The fruit of both rootstock types is bumpy. In older lemon or other citrus trees of declining vigor, it often happens that a sucker from the rootstock grows into a vigorous trunk of its own with fruit-bearing branches.
You will have to cut this unwanted growth back to the original trunk before you can hope to see normal lemons which, as long as some of the original scion remains, will now have the ability to develop, absent competition from rootstock growth. Heavy rain has no doubt given a push to the wayward growth of your tree but calcium, while its lack causes peel lesions in apples, for example, is not a factor in growth of bumpy citrus peels.

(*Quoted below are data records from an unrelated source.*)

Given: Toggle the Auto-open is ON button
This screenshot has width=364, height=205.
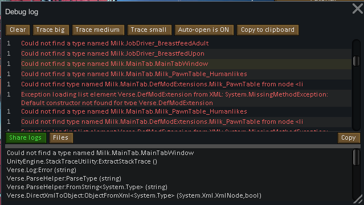Looking at the screenshot, I should tap(204, 30).
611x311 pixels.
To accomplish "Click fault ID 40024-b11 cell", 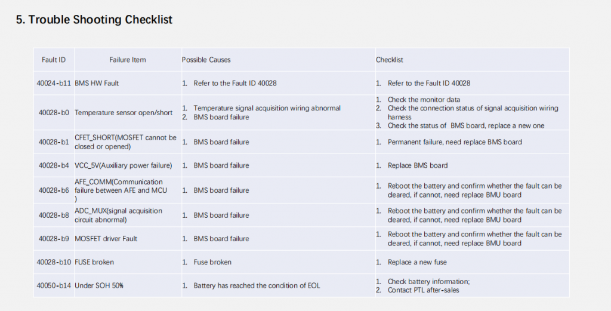I will pyautogui.click(x=54, y=83).
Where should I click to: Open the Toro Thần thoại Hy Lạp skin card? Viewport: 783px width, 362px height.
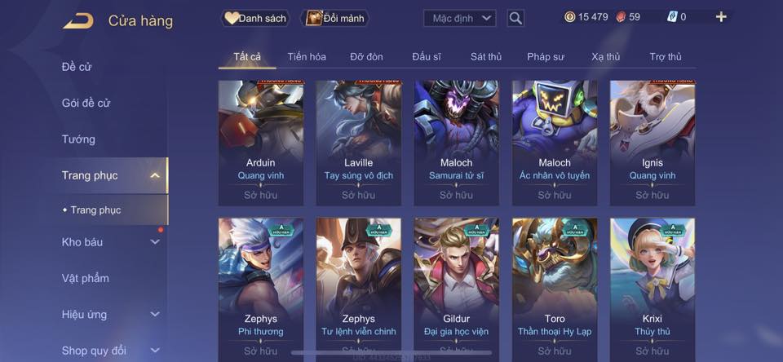(x=555, y=289)
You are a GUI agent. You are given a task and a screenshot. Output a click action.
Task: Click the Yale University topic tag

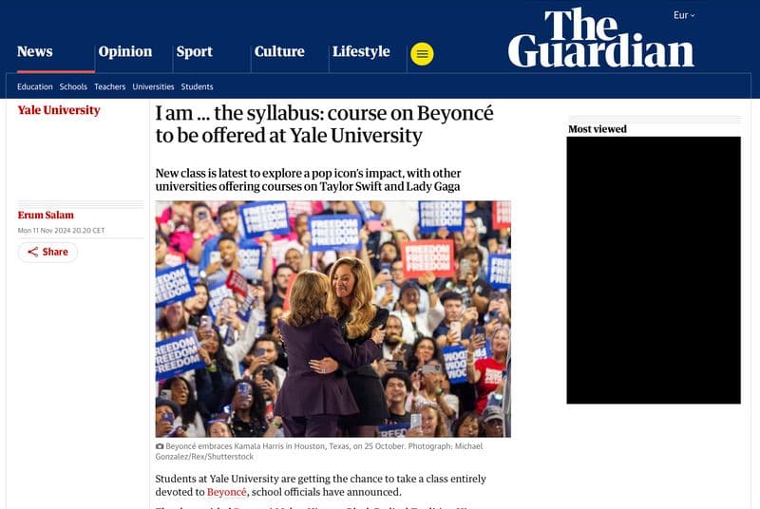coord(59,110)
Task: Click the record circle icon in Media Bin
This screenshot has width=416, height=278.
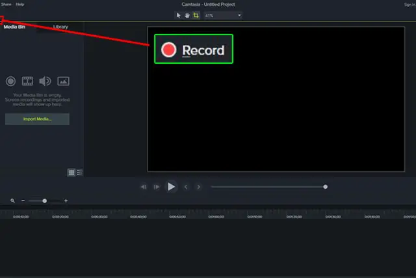Action: tap(10, 81)
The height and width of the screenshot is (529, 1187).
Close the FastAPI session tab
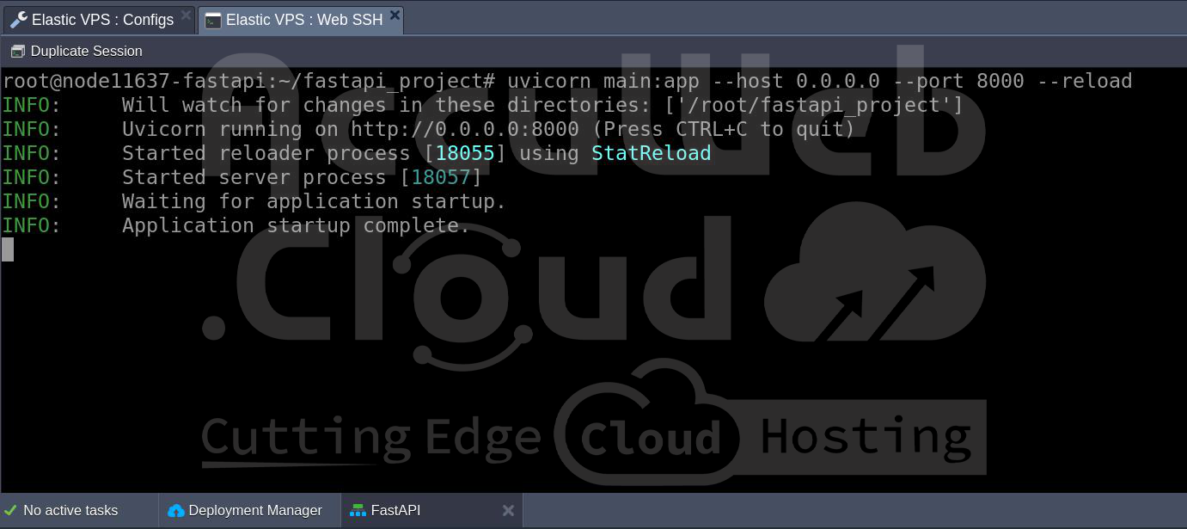click(x=508, y=510)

Q. My orange tree fruit is so bitter it is inedible. I am close to cutting down the tree. Is there any way to make the tree produce edible oranges?
– Bill Rice,
A. There are two possible explanations for your bitter oranges. If the tree produced sweet oranges at one time, then your rootstock (see above) has taken over the tree and the fruit produced comes from it. Alternatively, if the oranges have always been bitter, you have a seedling or ungrafted tree. If you take a seed from a supermarket orange and plant it, the fruit from the resulting tree is likely to be bitter.
Tip of the week
Paul Weinberger’s large clumps of coral bells (Heuchera species) are several years old. This is highly unusual since coral bells seldom survive more than two years in the garden. Most coral bells die from soil that is too moist and leads to root rot. The health of Weinberger’s plants may be attributed to his sloping terrain, topography that ensures excellent drainage and dry roots.